- _WHAT YOU SHOULD DO_:
Copy out the material below word for word, leaving out the pictures.

- _EXERCISE MATERIALS_:
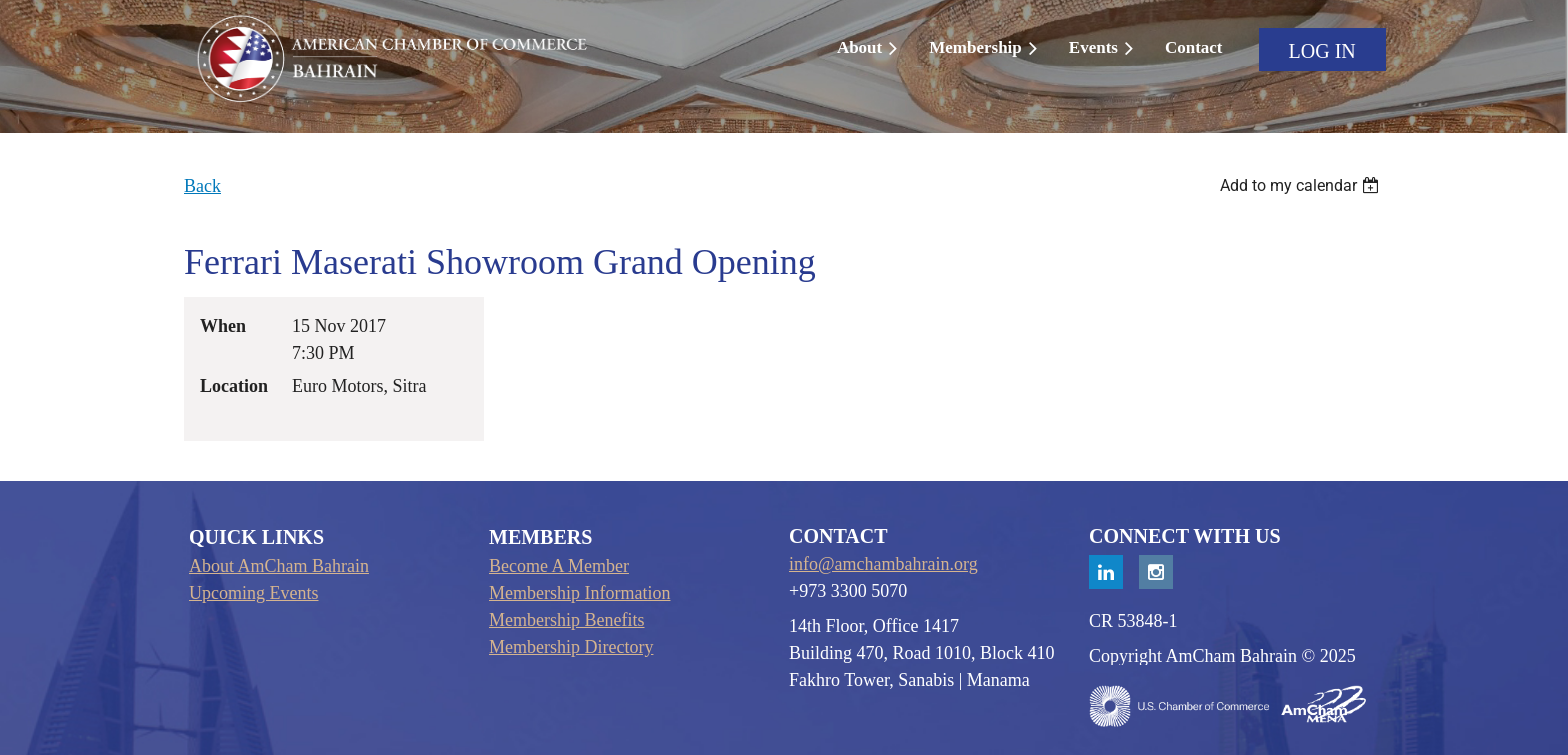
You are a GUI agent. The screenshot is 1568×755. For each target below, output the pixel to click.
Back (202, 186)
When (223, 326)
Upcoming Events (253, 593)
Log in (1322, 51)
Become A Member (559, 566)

- _RESPONSE TO THIS TASK_:
You are a GUI agent. The screenshot is 1568×755. For each target below, output the pixel to click.
Back (202, 186)
When (223, 326)
Upcoming Events (253, 593)
Log in (1322, 51)
Become A Member (559, 566)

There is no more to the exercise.